В селе Балин Зиновий Васильевич, расспрашивая людей, добрался до жилища Кундрика. В огороженном жердями садике он увидел девушку, у которой на смуглом лице так неожиданно сияли выразительные серые глаза; у чернявой на ногах были легкие сморщенные постолы, а на голове какая-то цветастая косынка. Что-то трогательное было во всей ее тонкой ладной фигуре, в обиженных припухших губах, во взгляде, в котором чередовались задумчивость и печаль.

— Здравствуй, девушка.

— Здравствуйте и вам, — поклонилась, подошла к ограде чернявая. — Вы к нам? Тогда заходите во двор.

— Если так просишь… — улыбнулся Сагайдак, открыл калитку и зашел на широкое подворье, где все — и большая, под цинковой крышей, хата, и клуня, и конюшня, и амбар, и сытое хрюканье в хлеву — говорило о достатке. — А где твой батько?

— Вы кого спрашиваете? — почему-то всполошились ресницы, всполошились ямки на округлом лице.

— Власа Кундрика.

— Это мой муж, — стыдливо вспыхнула темным румянцем смуглянка.

— Муж? Да не может быть! — растерялся Зиновий Васильевич.

— Да… Я у него третья жена, — грустно, вполголоса сказала она и скинула с головы свою яркую шелковую косынку. («Не этим ли или иным тряпьем соблазнил твою молодость затасканный черт?») — И не думайте, что я такая молодая, — мне уже двадцать четыре года.

— Вот никогда не сказал бы!

Кто-то прошел по улице, узнал товарища военкома, поздоровался и позавидовал Ольге, что у нее такой гость.

— Вы товарищ военком?! — удивилась хозяйка, всплеснула руками. — А где же тогда мой?..

— Об этом я и хотел у тебя дознаться, — пристально смотрит на молодицу, которую и молодицей трудно еще назвать.

— Так он сказал, что пошел к вам в леса. Попрощался со мной, словно на фронт собрался, даже глаза рукой потер.

— Я не дождался его.

— Ой, лишенько, каким же он путем пошел в такое время? — И лицо молодицы стало жалостливым. — Не случилось ли чего? Или, может быть, по дороге встрял в какую-нибудь коммерцию? Ведь если она, подлая, случается, он, чтобы кого-то околпачить, забывает все на свете. Заходите же в хату, подождите его. Если он был в лесах, то приплетется домой. Я вам поесть приготовлю.

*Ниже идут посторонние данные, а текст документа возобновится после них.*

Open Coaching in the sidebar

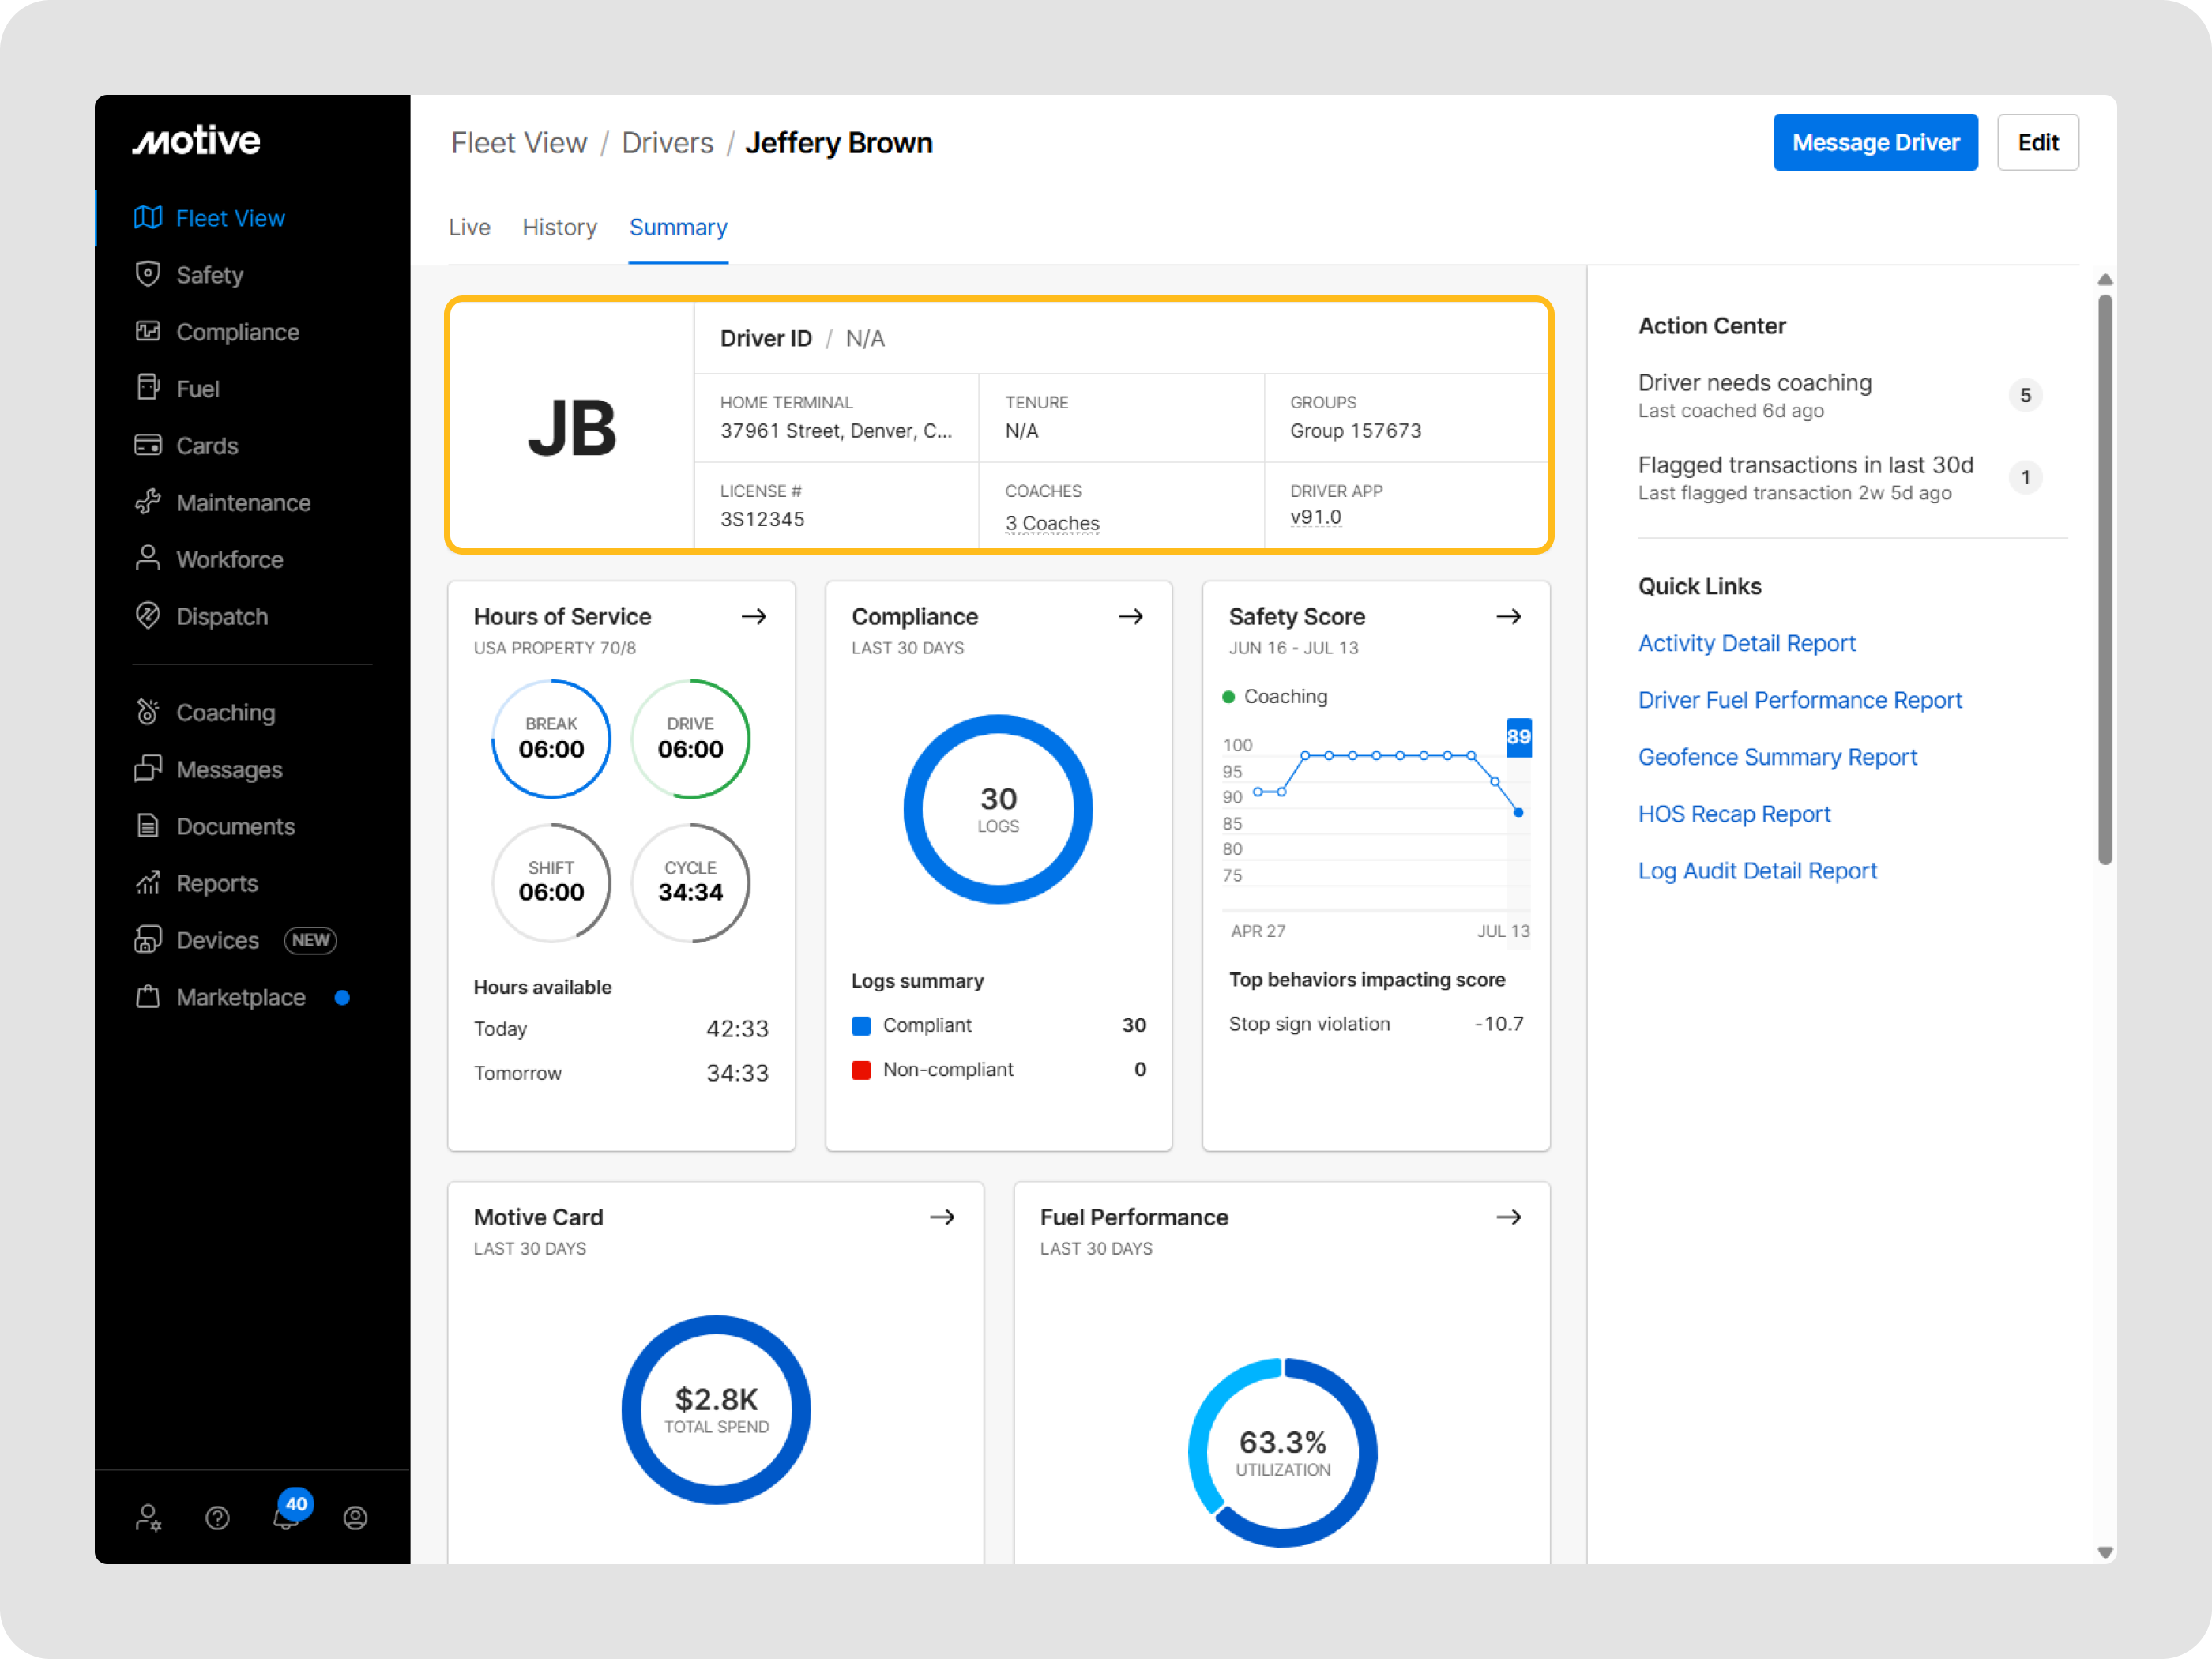(x=225, y=713)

Зиновий Васильевич с сочувствием посмотрел на Ольгу:

— Хоть жалеет он, помогает тебе?

— Такое скажете! — снова вспыхнула молодица. — Разве он, ворчун, может что-то? Он только и знает, что привередничать да колоть глаза тем, как ему готовили первая жена да вторая. — И передразнила голосом Кундрика: — «Первая лучше тебя готовила борщ, лапшу и все из белого теста, а вторая, как для царя, жарила индюшку и утятину с яблоками».